(MATERIAL PROVIDED Opens)
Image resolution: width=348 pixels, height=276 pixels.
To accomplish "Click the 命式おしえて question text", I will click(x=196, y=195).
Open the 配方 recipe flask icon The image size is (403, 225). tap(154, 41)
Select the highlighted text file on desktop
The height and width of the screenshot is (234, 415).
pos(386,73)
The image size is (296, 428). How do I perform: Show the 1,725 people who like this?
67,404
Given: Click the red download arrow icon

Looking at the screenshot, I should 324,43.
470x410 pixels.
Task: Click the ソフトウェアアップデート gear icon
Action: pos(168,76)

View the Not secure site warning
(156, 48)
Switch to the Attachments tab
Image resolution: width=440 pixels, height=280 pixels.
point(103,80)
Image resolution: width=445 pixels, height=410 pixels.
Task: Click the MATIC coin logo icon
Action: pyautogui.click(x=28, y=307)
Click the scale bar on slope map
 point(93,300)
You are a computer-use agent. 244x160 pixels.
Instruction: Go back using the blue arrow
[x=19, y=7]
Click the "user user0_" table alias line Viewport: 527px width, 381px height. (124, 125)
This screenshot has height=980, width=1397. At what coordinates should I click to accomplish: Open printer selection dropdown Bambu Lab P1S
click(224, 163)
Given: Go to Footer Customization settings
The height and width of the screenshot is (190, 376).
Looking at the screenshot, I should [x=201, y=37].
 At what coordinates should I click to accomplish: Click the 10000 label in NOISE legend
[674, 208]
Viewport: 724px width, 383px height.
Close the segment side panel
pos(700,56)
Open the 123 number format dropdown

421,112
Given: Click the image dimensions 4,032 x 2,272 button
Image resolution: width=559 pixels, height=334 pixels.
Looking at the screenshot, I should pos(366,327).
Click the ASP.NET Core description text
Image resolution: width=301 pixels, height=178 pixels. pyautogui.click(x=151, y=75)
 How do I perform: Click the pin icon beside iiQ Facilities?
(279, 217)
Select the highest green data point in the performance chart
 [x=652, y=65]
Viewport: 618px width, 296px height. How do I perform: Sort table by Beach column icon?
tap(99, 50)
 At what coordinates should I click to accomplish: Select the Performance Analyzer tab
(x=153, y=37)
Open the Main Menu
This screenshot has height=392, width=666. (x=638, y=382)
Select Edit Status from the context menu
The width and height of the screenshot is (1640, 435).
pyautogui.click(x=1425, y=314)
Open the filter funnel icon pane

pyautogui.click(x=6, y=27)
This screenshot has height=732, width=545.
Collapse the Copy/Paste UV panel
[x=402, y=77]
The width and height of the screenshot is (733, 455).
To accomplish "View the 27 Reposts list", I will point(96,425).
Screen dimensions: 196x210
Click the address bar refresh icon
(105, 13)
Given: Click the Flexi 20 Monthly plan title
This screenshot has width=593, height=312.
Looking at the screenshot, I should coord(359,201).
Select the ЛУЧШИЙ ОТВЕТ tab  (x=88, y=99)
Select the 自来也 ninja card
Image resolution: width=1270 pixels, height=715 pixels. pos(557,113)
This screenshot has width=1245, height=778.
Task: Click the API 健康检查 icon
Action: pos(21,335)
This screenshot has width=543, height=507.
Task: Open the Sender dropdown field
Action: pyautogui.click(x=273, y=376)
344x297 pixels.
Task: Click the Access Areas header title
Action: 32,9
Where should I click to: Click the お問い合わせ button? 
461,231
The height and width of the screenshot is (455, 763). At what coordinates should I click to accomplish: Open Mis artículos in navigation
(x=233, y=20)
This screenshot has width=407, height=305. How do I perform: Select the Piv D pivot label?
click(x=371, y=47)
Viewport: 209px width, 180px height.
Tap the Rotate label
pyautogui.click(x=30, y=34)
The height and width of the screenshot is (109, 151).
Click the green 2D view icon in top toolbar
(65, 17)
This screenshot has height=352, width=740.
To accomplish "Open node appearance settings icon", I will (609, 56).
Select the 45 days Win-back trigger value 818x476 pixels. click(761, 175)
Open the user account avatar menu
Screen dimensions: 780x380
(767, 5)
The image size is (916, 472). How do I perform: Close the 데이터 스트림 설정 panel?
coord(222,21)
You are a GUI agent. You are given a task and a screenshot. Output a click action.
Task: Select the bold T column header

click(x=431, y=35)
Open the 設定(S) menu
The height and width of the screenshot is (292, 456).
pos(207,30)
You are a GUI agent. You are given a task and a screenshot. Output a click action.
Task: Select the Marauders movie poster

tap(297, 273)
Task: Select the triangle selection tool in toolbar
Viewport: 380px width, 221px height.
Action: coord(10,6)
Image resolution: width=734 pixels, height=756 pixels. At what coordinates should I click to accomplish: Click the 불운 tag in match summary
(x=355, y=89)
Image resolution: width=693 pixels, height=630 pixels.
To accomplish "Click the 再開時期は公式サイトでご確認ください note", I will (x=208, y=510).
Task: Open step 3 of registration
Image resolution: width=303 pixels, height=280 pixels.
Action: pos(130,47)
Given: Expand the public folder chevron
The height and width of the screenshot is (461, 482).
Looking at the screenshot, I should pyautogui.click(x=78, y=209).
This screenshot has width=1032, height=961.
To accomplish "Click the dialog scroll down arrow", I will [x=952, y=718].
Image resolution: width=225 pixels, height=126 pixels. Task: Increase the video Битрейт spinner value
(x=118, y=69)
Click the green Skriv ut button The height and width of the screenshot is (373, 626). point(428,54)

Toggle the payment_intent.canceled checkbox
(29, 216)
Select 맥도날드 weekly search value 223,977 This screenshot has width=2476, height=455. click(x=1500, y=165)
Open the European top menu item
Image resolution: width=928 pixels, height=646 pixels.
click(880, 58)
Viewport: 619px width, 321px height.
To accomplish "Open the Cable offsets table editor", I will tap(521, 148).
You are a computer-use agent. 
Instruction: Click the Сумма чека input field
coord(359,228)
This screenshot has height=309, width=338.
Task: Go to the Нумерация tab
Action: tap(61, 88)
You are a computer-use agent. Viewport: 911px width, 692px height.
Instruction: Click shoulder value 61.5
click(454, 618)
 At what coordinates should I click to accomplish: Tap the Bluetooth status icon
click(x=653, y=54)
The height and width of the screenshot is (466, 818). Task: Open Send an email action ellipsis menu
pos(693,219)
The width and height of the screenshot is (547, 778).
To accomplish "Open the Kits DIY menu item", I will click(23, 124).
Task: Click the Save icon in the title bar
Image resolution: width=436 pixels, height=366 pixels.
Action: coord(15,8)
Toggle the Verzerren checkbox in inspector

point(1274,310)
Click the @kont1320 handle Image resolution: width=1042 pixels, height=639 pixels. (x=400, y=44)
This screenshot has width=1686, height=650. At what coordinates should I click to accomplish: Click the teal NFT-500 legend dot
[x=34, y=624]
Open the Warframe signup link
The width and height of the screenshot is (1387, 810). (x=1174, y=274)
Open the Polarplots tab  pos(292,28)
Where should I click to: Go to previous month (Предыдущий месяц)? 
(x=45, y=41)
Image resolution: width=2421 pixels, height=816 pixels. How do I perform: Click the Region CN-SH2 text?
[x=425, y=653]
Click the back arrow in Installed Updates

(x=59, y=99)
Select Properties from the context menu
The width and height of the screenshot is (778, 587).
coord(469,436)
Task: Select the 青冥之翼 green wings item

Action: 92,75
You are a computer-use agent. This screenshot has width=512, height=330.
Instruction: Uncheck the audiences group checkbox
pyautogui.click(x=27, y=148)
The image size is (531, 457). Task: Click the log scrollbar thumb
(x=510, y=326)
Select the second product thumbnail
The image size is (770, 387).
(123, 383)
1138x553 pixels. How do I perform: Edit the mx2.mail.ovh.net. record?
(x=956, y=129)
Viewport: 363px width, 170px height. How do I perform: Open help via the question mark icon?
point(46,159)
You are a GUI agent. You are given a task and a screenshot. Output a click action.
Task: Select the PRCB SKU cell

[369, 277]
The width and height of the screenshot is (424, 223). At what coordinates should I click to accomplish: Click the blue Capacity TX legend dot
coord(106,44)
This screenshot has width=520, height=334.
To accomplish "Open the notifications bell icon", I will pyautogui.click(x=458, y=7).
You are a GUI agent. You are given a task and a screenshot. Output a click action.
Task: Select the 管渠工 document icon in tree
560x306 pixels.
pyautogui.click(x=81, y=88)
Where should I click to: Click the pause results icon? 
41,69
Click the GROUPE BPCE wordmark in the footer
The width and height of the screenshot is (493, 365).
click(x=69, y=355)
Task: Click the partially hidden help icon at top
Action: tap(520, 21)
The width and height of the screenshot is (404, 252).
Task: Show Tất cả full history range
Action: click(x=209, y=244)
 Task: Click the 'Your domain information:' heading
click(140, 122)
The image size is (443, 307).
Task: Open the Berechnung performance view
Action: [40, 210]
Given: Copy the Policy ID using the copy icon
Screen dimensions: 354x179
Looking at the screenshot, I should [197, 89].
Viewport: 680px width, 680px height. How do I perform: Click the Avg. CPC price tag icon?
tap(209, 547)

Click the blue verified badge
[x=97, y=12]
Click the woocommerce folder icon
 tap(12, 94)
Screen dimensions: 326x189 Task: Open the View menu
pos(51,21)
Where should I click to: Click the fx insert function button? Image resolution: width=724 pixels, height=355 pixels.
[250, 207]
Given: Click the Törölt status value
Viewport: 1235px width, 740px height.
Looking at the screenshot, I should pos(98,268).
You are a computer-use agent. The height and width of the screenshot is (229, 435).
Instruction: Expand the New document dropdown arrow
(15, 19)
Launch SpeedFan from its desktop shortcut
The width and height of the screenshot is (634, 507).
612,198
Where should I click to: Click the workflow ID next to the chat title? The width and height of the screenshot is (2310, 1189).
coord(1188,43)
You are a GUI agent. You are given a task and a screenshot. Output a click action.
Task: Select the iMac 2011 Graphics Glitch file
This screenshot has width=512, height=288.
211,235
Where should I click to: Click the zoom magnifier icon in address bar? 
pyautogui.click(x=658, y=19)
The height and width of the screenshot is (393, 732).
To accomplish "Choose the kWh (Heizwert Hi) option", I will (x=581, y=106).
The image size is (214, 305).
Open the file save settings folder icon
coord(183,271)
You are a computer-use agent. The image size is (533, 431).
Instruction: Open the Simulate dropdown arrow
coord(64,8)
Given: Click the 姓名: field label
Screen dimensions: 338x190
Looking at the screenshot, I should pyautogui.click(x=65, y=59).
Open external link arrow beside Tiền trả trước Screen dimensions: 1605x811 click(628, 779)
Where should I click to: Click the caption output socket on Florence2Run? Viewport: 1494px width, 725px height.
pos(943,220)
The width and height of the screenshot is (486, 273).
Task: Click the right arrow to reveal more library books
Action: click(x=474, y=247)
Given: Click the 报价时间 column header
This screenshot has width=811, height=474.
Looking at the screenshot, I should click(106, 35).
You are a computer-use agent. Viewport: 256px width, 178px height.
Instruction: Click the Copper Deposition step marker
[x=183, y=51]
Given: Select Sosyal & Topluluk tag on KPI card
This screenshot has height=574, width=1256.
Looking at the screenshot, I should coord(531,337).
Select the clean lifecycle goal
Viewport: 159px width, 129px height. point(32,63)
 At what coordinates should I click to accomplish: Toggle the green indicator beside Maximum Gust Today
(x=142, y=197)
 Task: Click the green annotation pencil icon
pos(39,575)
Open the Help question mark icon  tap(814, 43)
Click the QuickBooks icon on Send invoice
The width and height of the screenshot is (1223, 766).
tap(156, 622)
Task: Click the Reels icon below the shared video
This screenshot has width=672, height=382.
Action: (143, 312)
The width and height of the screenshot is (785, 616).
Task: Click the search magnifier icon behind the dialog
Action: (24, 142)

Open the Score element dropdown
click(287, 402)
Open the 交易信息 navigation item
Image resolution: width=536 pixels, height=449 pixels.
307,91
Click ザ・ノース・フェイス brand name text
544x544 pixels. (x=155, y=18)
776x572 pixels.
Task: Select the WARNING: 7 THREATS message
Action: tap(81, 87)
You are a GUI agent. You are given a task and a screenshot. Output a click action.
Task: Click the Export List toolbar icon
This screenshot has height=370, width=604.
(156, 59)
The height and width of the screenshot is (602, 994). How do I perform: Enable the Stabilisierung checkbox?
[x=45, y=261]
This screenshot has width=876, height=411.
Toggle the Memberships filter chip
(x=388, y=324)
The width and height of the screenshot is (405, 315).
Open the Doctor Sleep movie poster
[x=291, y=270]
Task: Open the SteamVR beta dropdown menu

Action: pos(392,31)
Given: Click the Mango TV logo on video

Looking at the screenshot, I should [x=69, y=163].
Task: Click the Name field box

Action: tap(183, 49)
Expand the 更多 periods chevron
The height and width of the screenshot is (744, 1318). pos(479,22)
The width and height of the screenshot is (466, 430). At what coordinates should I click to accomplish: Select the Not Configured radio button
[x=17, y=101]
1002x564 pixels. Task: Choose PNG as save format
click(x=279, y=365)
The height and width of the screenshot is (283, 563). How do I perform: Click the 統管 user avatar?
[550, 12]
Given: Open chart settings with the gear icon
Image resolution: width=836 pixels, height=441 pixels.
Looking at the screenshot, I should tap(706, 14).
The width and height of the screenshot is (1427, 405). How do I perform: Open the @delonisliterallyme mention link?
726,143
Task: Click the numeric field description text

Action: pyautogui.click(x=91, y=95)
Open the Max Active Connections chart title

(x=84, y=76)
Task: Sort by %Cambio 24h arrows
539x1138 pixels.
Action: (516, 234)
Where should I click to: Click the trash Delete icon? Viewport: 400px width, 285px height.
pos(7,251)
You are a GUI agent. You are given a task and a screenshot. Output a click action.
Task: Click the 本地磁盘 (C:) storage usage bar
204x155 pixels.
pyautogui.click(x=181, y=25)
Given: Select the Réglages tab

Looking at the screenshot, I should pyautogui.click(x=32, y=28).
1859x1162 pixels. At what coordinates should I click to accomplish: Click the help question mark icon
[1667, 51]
(MATERIAL PROVIDED Closes)
WORK INSTRUCTION:
Copy the lines of the entries above that mention "computer".

YOUR SOLUTION:
You are a computer-use agent. 244x160 pixels.
You are a computer-use agent. 
You are a computer-use agent. Viewport: 911px width, 692px height.
You are a computer-use agent. This screenshot has width=512, height=330.
You are a computer-use agent. The height and width of the screenshot is (229, 435).
You are a computer-use agent. The image size is (533, 431).
You are a computer-use agent. Viewport: 256px width, 178px height.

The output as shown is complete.